Instructions for the task
In the story summary below, what is the name of the commercial space station where Touya lives? Please answer in a few words.

Extract
▼
Iso’s latest centers on a group of five children in 2045 whose lives are brought together by a quirk of fate in the wake of a disaster. Touya, a taciturn 14-year-old hacker living aboard a commercial space station called the Anshin, is one of two of the last living children born off-Earth following a catastrophe that forced humanity to retreat from colonizing the stars. Along with Konoha, his terminally ill childhood friend, Touya has been born with an artificial implant in his brain that impairs his ability to safely continue living in space, further fueling his complicated resentment for humanity and Earth. Following the arrival of Mina, Hiroshi, and Taiyo; three Earth-born children visiting the Anshin, the station is caught in a collision with a shower of meteor debris. While working to find a way of escaping the station unharmed, the children inadvertently find themselves at the heart of an elaborate plot that threatens the very existence of humanity itself.
▲
(Dataset entries)
▼
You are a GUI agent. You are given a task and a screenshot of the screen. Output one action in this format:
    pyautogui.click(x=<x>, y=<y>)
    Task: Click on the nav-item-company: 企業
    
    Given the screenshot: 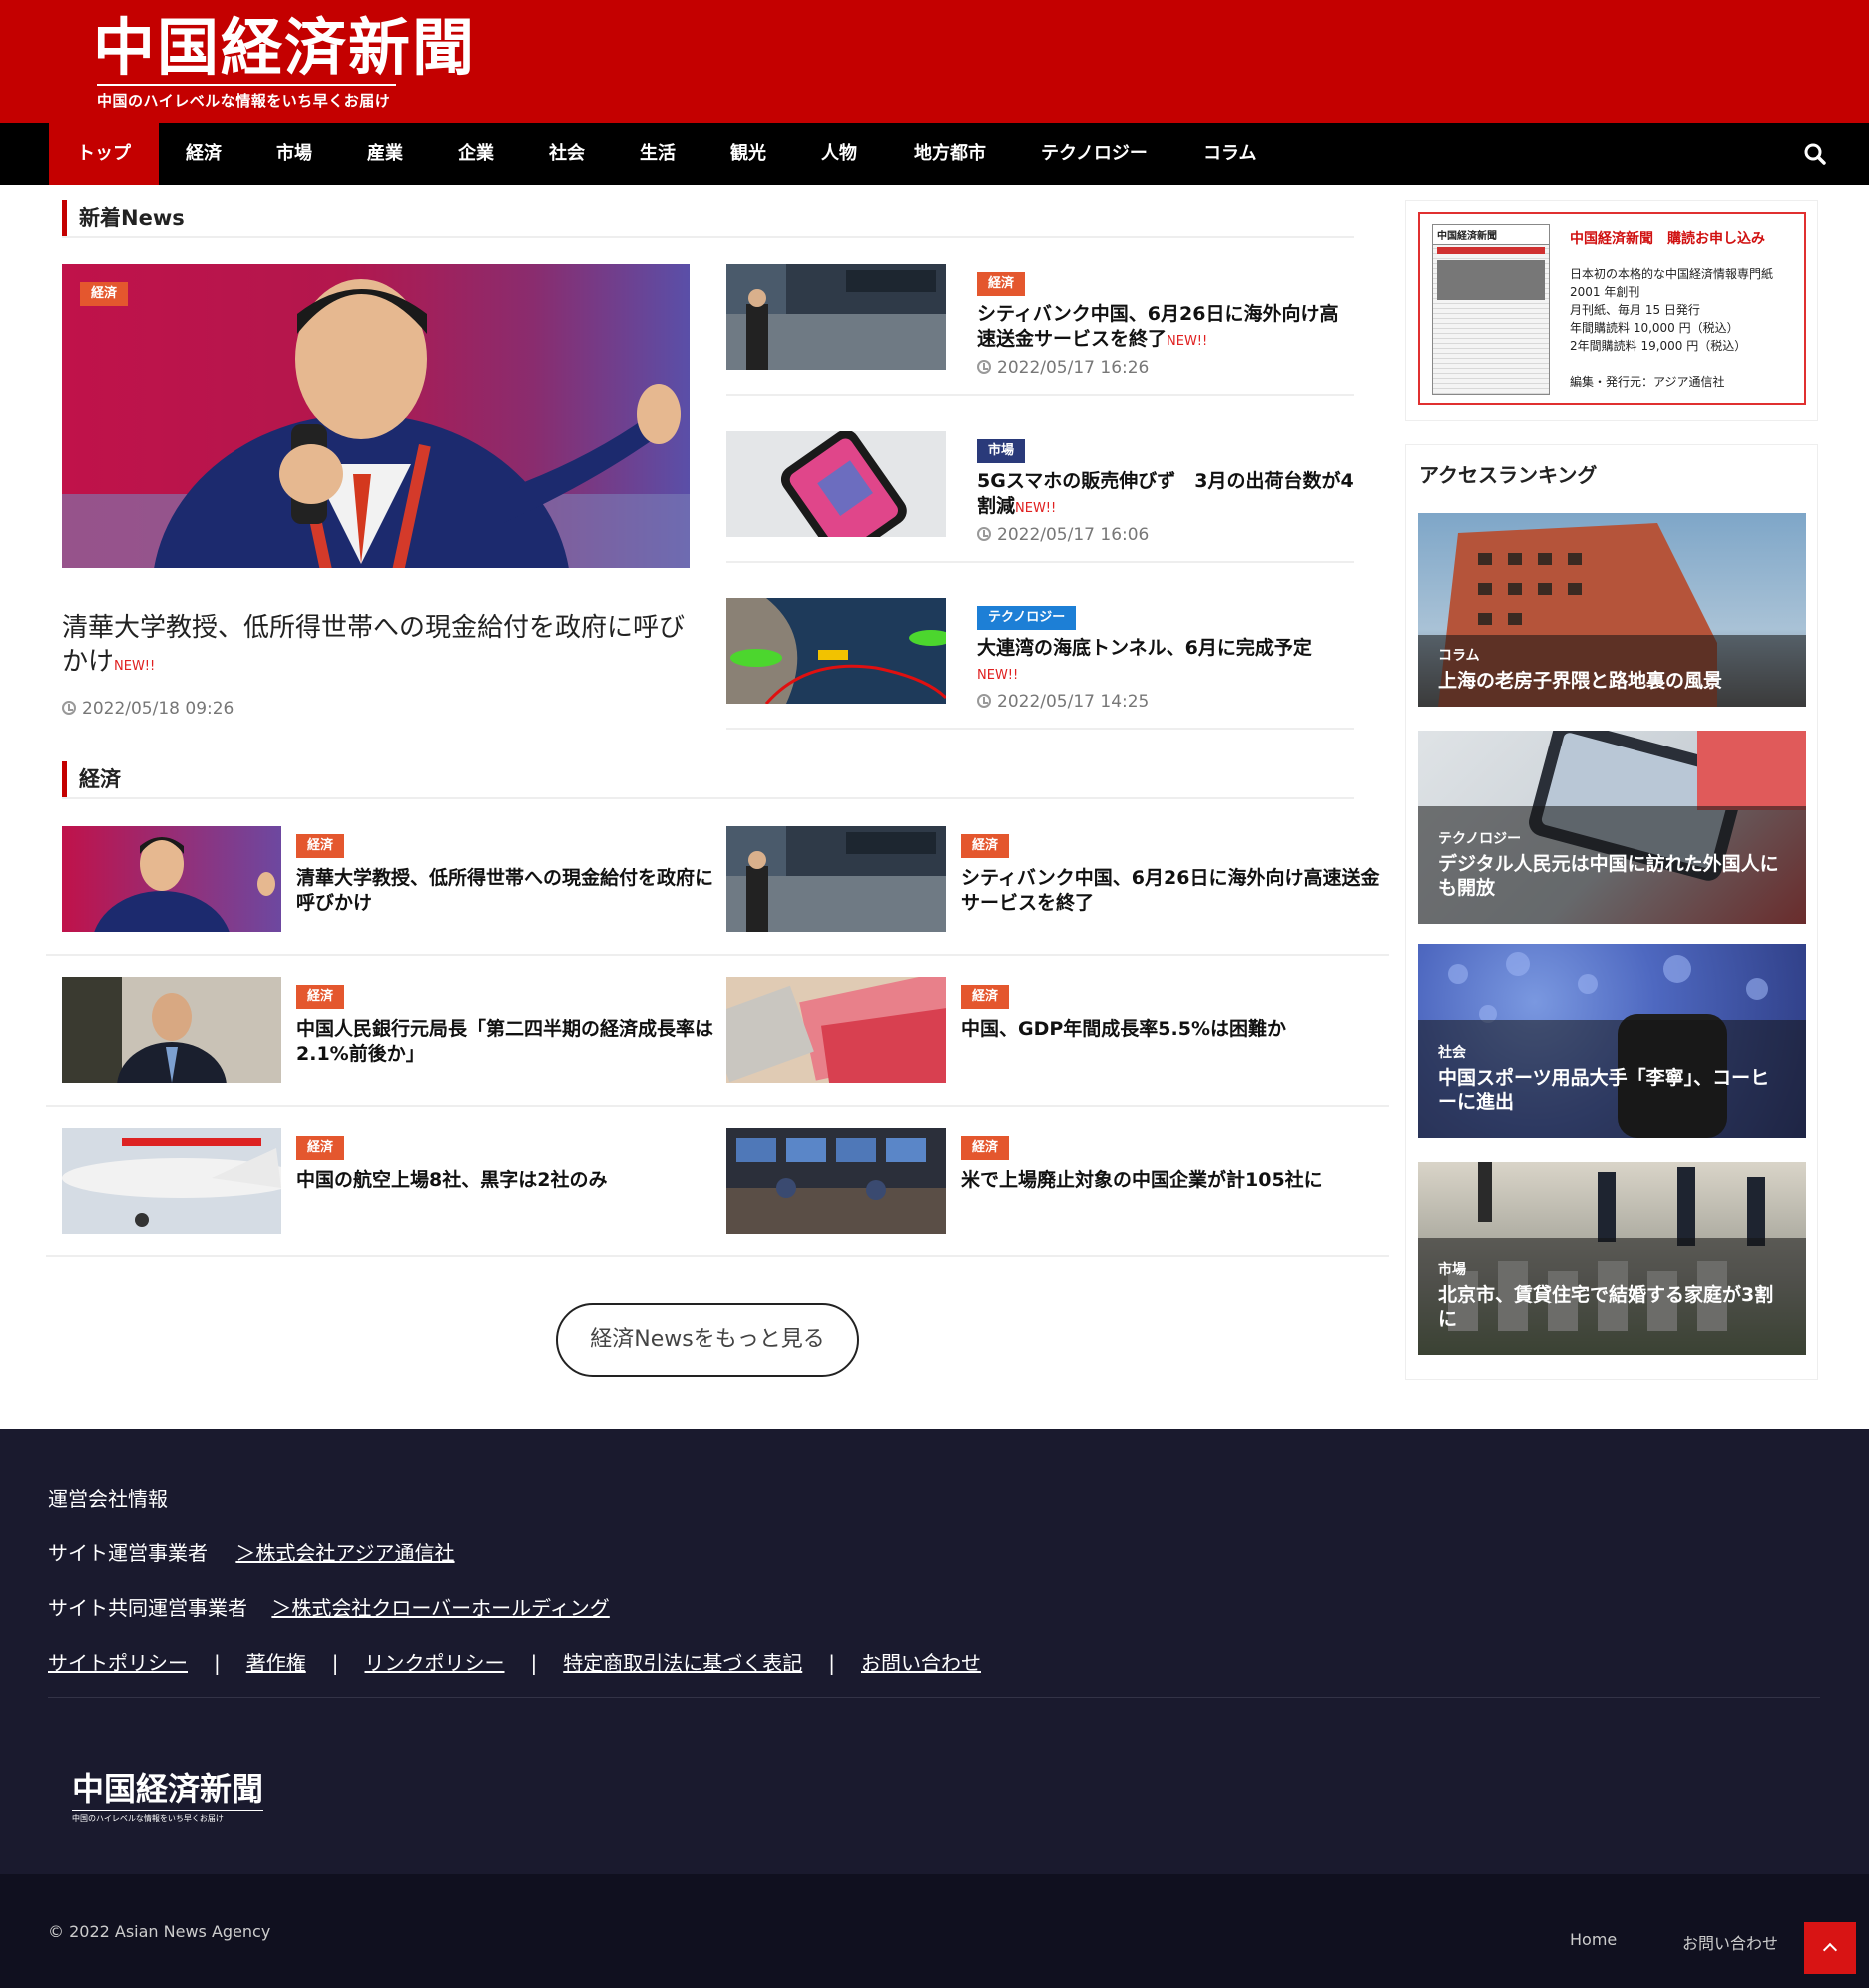 What is the action you would take?
    pyautogui.click(x=476, y=154)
▲
Written solution
The Anshin.